Testo
CONFERENZA ECUMENICA AD ATENE
Si è svolta dal 9 al
16 maggio con la partecipazione di circa seicento delegati, tra cui 24
cattolici. È stato trattato il tema: “Vieni, Spirito Santo, guarisci e
riconcilia! Chiamati in Cristo a essere comunità che guariscono e
riconciliano”.
Il movimento ecumenico, com’è noto, ha avuto le sue
origini nel movimento missionario: furono i missionari, a partire dalla loro
esperienza in partibus infidelium, infatti, i primi a cercare attivamente la
strada per una testimonianza comune del vangelo, riconoscendo apertamente che
lo scandalo delle divisioni fra le chiese e le rivalità fra le varie
denominazioni ostacolavano alla radice l’impatto del messaggio cristiano. Non è
un caso, perciò, che il punto di partenza di tale movimento sia considerata
normalmente la Conferenza di Edimburgo del 1910, che riuniva le maggiori
società missionarie dell’area anglosassone sotto lo slogan L’evangelizzazione
del mondo in questa generazione. Un cammino che è proseguito, tra inciampi,
illusioni e speranze, lungo l’intero secolo breve.

Voci estratte
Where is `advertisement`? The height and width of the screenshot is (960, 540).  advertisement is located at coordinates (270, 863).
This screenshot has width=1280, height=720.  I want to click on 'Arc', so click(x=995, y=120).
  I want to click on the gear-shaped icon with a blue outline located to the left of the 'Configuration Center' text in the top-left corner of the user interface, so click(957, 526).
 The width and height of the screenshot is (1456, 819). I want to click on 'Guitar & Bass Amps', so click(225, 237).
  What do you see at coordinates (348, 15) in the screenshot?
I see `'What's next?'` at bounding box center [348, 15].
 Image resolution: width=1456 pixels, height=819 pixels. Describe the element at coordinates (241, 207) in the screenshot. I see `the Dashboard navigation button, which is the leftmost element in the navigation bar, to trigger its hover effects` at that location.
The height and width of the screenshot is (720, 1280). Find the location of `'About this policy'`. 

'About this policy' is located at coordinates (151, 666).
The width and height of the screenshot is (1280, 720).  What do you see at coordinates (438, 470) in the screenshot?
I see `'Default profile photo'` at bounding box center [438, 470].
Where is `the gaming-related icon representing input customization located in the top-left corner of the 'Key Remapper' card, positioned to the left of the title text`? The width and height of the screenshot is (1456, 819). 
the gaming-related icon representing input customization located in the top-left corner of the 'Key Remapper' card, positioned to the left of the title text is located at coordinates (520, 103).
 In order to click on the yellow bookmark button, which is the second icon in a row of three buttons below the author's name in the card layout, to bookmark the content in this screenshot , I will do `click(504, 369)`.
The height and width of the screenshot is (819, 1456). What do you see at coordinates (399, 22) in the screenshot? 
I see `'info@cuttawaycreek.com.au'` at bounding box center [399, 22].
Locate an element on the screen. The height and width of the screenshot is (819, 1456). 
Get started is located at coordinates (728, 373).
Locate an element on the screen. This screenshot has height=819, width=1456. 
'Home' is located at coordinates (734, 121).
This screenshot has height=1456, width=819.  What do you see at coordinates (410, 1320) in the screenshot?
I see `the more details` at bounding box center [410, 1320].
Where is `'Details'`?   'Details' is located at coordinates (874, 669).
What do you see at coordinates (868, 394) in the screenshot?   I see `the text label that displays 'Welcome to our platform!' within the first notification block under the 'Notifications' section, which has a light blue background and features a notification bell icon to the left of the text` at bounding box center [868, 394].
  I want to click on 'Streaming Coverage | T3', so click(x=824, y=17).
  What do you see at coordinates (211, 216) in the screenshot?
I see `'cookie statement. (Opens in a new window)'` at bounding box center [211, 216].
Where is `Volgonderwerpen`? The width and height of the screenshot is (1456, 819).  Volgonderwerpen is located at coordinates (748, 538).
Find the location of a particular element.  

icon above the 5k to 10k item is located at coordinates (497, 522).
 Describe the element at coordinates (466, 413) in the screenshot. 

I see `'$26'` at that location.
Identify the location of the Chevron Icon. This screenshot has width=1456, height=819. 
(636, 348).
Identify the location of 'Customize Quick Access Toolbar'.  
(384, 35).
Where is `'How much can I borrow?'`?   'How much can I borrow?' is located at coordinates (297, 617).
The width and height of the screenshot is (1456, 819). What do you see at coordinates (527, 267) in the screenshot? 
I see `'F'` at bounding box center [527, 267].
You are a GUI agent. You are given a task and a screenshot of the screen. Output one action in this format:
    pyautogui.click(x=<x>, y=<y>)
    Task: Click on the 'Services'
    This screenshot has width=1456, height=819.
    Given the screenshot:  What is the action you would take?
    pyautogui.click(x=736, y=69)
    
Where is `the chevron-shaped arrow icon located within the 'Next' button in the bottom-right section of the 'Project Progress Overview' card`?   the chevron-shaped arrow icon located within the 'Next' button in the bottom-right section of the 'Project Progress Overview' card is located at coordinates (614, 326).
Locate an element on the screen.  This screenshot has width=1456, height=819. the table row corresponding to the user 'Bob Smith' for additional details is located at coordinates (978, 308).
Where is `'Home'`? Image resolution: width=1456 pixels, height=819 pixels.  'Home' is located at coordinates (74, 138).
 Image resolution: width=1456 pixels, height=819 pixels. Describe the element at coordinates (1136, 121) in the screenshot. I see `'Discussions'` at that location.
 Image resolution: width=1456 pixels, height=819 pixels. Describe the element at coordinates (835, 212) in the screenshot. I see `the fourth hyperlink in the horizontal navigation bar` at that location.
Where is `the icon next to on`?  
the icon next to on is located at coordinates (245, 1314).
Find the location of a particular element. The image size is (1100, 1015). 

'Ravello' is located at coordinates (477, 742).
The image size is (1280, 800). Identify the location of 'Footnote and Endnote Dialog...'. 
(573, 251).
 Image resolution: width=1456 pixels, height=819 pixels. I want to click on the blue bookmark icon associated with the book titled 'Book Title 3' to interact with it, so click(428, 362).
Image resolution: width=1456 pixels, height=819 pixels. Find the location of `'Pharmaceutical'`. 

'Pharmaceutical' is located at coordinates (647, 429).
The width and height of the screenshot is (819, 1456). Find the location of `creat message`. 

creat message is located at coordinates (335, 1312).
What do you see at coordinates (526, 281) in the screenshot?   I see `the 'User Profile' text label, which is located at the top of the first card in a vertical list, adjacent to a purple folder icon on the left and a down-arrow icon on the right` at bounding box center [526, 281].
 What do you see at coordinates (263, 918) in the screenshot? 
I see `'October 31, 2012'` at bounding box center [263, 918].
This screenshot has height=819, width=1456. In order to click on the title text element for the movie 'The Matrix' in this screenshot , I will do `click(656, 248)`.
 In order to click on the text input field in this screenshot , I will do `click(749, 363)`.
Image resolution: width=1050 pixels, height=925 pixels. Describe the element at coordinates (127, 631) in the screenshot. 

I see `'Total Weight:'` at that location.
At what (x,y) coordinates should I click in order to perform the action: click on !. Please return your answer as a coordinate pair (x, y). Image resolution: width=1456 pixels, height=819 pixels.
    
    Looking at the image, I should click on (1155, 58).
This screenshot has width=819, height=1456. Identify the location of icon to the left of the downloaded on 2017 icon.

Consegne
1. Secondo il testo sulla conferenza ecumenica di Atene, quale conferenza viene normalmente considerata il punto di partenza del movimento ecumenico?
2. Riassumi in due frasi il testo sulla conferenza ecumenica di Atene.
3. Prosegui il testo sulla conferenza ecumenica di Atene dopo l'ultima frase riportata.

Soluzioni
1. La Conferenza di Edimburgo del 1910.

2. Dal 9 al 16 maggio si è svolta ad Atene una conferenza ecumenica con circa seicento delegati, tra cui 24 cattolici, sul tema "Vieni, Spirito Santo, guarisci e riconcilia! Chiamati in Cristo a essere comunità che guariscono e riconciliano". Il movimento ecumenico è nato dal movimento missionario, perché i missionari riconobbero che le divisioni fra le chiese ostacolavano il messaggio cristiano, e il suo punto di partenza è considerato normalmente la Conferenza di Edimburgo del 1910.

3.
Nel 1996, l’ultima Conferenza mondiale sulla missione,
convocata dalla Commissione per la missione e l’evangelizzazione (CWME) del Consiglio
Ecumenico delle Chiese (CEC), si svolse a Salvador de Bahia, in Brasile. Il
tema affrontato era Chiamati ad un’unica speranza. Il vangelo nelle diverse
culture, e la discussione coinvolse circa seicento persone, in rappresentanza
di oltre sessanta nazioni: i cattolici presenti erano appena undici, e solo a
titolo di osservatori.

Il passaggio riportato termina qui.